## 指示:
次のリストから、「coordinates」という語を含む行をすべて抜き出してください。

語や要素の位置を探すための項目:
>>>>

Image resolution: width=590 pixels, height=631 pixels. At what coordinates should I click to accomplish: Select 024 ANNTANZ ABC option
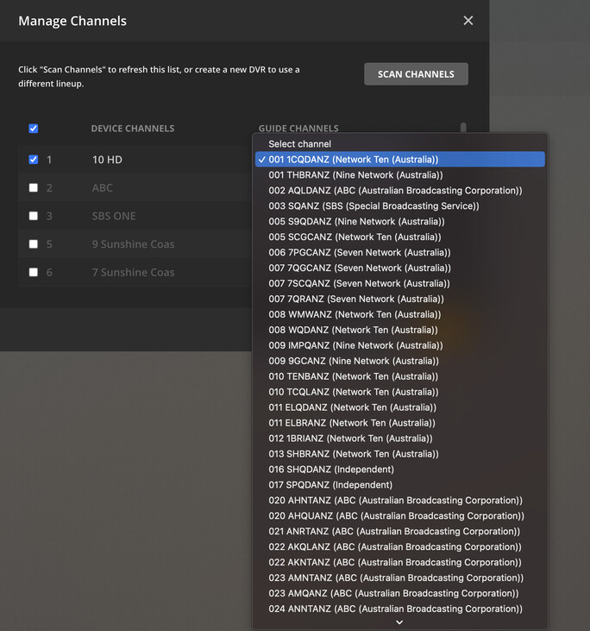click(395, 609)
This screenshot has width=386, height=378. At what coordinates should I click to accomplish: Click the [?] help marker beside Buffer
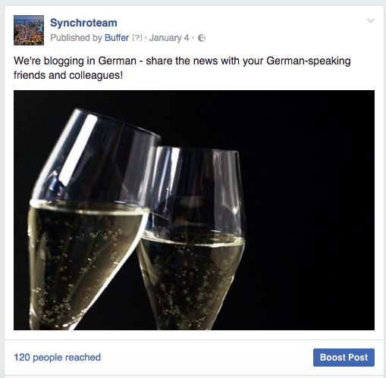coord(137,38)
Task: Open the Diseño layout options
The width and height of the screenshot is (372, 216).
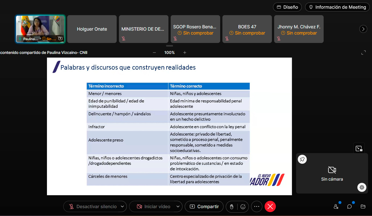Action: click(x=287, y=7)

<<<<

## 解答:
Image resolution: width=590 pixels, height=631 pixels. At what coordinates should I click to accomplish: Select 024 ANNTANZ ABC option
This screenshot has width=386, height=378. At what coordinates should I click to accomplish: Click the [?] help marker beside Buffer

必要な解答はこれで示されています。